I am one of the lucky ones, I am part of the statistic where more than half of women who suffer recurrent losses go on to have a child, and because of all the hardships we’ve gone through, I never take my son for granted. He truly is my miracle, the one that stuck and held on through all my complications. But even though I’m lucky to have him, that doesn’t mean I don’t still struggle with the fact that I lost three pregnancies. Three times of double lines on the test, of telling our parents, of planning for these babies. Not knowing if I can give my son a sibling, even though I told him 6 months ago he was going to be a big brother, because he was, until he wasn’t.
The things that most people don’t realize (unless you’re going through it yourself)
Not many people ever talk about the aftermath, about the triggers. No one talks about how the pharmacist assistant gave me a judgy look and started to ask me questions about the “abortion pill” I had to take, trying to find out if it was indeed for an abortion. My body was so fiercely holding on to a baby who didn’t have a heartbeat anymore, that medical management was necessary for my own health and safety. I remember telling her that yes I was pregnant but no, the baby wasn’t alive anymore. I felt like I needed to defend myself — as if it wasn’t hard enough already. Nobody ever talks about how the medical forms you have to fill out from now on are triggering; Number of pregnancies vs Number of live births. (My stats are 4 vs 1 by the way).
And what is it about society, that when it comes to having children, everyone wants to know or weigh in? The most innocent questions can be triggering for those who are going or have gone through loss, or infertility. I remember getting asked if I wanted children when I just lost two. Of course I did, I just didn’t know if I could even have them, or how many more losses I could take before I decided it was enough.

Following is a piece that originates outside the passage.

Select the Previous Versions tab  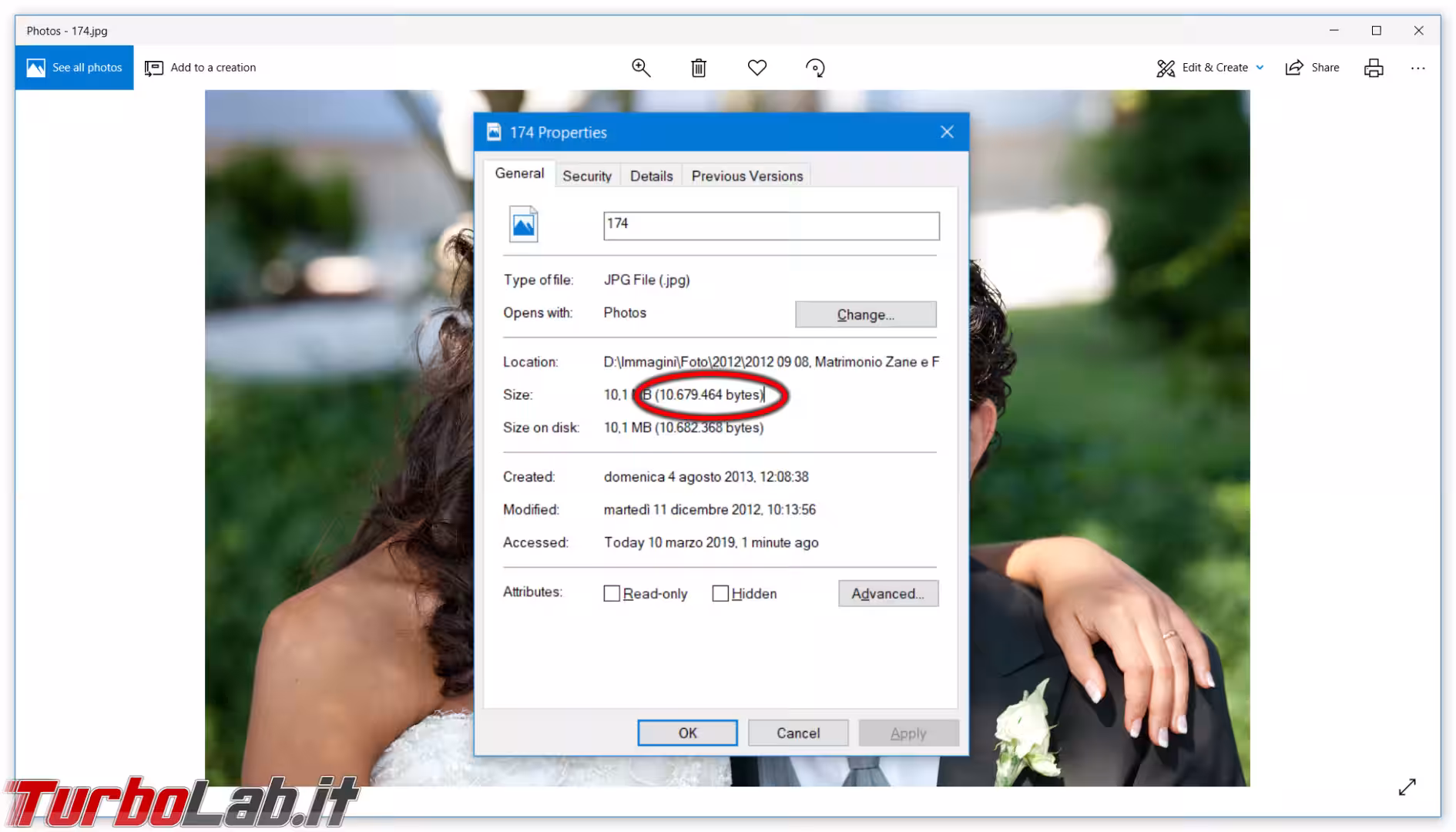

Now that my son is a year and a half, people often ask me about having another one, most of the time I tell them the truth, which is that I’m not sure if we can. “We’ve had complications”, I tell them. When in reality, we were going to have a baby in two months. And there’s no guarantee that the next one will stay.

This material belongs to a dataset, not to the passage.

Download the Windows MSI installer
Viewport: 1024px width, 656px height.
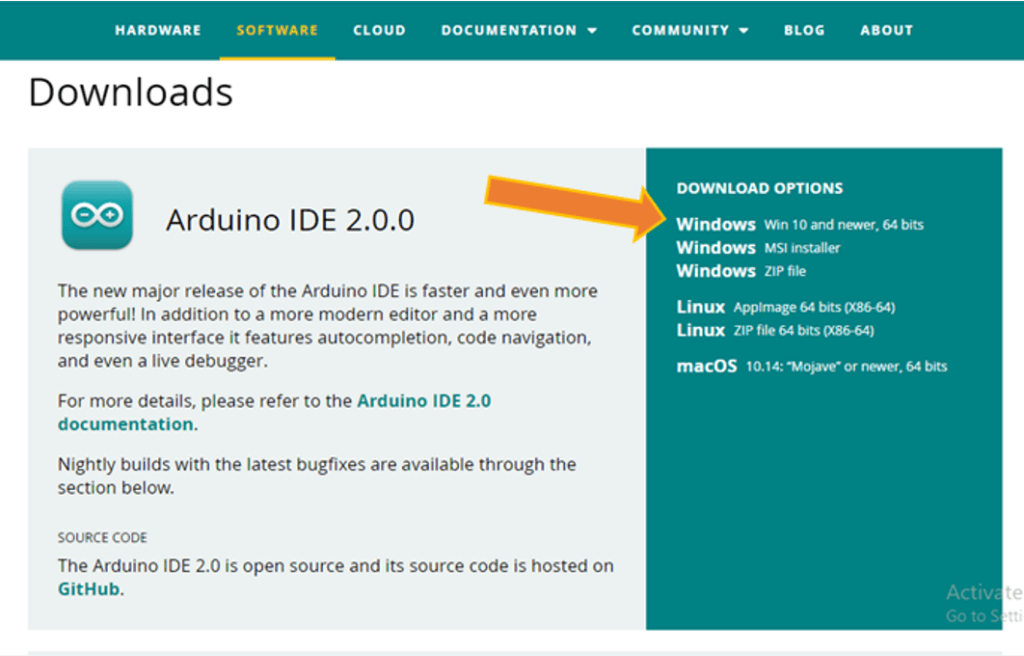[x=760, y=247]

Even just hearing people “plan” their pregnancies, or getting pregnant without issues and exactly how they wanted can be triggering. I feel myself getting jealous, not because I want them to experience the same as me, I really wouldn’t wish that upon anyone. It is because I wish I could experience the same. But I know better. A pregnancy doesn’t necessarily mean I get to bring a baby home. In fact, for me, 3 of my pregnancies ended in incredible heartbreak, hormone fluctuations and the most intense physical and emotional pain I’ve ever experienced. Seeing those two lines on the stick doesn’t just mean joy for me, it also means next level anxiety.
I often wish I could go back to the girl I once knew, the carefree one. I lost her when I lost my babies, my future with them. Awful things happen, and not just once. Just because it happened once doesn’t mean it won’t happen again, and that became all too prominent for me on this journey.
So tonight, I will light three candles, and remember all what could have been.
And to whoever is reading this, please remember that everyone might be on a journey you know nothing about, and that even the most innocent questions of all, could be triggering to some of us.
And last but not least, to all the loss mama’s out there, even though it might feel like it sometimes; you are not alone.